Even though being seeming similar to an outside observer, sales and marketing are two distinct departments. Marketing improves sales by making sure that consumers are aware of the product as well as its benefits. However, sales are able to generate valuable data which allows for more focused marketing.
It’s a positive feedback loop however it only works if both departments are able to communicate and cooperate efficiently. Without this bridge, neither department functions to its best potential. To this end, organisations need to figure out how to bridge the chasm between sales and marketing for more effectiveness in both quarters.
It Still Comes Down To Empowering Our Salespeople To Sell Better
The marketing and sales functions within organisations are very different and some of the differences are in the kind of content that come out of sales enablement as opposed to what’s coming out of product marketing as well as even product development or product management:
- Everybody’s creating content, what are those differences or how do we bring them all together?
- Understanding what your sales teams need – really keeping those people in the loop, what do they need? Not just let’s dictate to them what we’re going to teach them.

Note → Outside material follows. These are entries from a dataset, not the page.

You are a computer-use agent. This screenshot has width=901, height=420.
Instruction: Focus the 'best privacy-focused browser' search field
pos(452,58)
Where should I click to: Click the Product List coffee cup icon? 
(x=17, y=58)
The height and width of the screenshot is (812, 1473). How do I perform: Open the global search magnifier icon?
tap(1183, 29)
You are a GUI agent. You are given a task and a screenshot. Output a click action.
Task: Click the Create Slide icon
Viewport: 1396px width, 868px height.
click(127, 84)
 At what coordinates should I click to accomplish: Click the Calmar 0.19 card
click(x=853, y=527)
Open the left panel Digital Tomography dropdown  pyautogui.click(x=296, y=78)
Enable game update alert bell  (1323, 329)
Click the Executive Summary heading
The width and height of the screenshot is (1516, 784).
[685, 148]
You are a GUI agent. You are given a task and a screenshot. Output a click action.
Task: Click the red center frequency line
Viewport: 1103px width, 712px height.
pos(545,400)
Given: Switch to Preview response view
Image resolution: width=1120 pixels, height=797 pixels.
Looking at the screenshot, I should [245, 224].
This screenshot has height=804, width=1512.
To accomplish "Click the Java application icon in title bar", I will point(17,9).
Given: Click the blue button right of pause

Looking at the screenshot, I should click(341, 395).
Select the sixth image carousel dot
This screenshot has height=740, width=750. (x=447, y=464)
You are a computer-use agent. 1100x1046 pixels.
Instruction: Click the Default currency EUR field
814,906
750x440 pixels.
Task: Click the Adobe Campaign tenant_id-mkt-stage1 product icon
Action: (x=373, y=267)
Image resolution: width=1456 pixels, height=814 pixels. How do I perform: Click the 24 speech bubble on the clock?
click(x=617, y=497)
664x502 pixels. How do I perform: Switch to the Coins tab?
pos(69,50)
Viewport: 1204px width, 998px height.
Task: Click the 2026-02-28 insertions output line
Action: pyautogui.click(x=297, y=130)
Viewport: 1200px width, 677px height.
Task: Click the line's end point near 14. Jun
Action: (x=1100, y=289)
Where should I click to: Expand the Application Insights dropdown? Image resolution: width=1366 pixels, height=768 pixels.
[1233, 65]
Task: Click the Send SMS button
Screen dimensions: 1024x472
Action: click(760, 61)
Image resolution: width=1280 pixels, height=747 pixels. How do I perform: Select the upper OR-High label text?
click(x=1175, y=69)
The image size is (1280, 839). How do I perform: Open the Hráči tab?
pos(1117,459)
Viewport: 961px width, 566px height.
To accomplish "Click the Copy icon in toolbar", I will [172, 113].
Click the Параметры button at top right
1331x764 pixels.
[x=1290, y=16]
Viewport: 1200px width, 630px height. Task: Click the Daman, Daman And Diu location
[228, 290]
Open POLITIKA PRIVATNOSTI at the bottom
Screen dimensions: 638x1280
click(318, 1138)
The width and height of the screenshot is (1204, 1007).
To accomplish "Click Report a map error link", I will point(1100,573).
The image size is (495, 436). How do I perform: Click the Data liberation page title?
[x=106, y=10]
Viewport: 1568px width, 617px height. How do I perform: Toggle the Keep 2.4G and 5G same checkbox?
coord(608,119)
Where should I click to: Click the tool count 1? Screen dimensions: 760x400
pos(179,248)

Sales enablement has always been around even when there was no record of actual B2B sales and transactions because if there’s a business needing to sell to another business, there’s sales enablement going on.
Create Content Which Brings Better Leads
When the demand gen team asks sales what they most want from marketing, the no. 1 answer is better quality leads, followed closely by increased numbers of leads. And there’s a lot of evidence which supports the idea which says that better content equates to better leads, since most buyers are frequently nearly a third of the way through their journey before they begin contact sales teams. The further online that the buyer’s journey goes, the greater the responsibility is for marketing to create effective content which that supports that journey.
Content which educates the buyer – as well as standing out from competitors – is crucial in this initial phase. This is where interactive content has equated to all the difference. Research has demonstrated that interactive content is 93% effective at educating the buyer (which is more than double static content), and it’s 88% successful at distinguishing brands from competitors (more than a third better than static content).
However, what’s seldom discussed is that interactive content – such as ROI calculators and assessments – can act as vital tools in a sales associate’s arsenal for gauging where customers are in their life cycle as well as making sure that they’re getting personal, relevant attention as soon as they’re ready for it. Content fails when you create materials that speak to very broad audiences.” And static, impersonal content meant to appeal to the masses could be failing not just your customer, but also your sales team.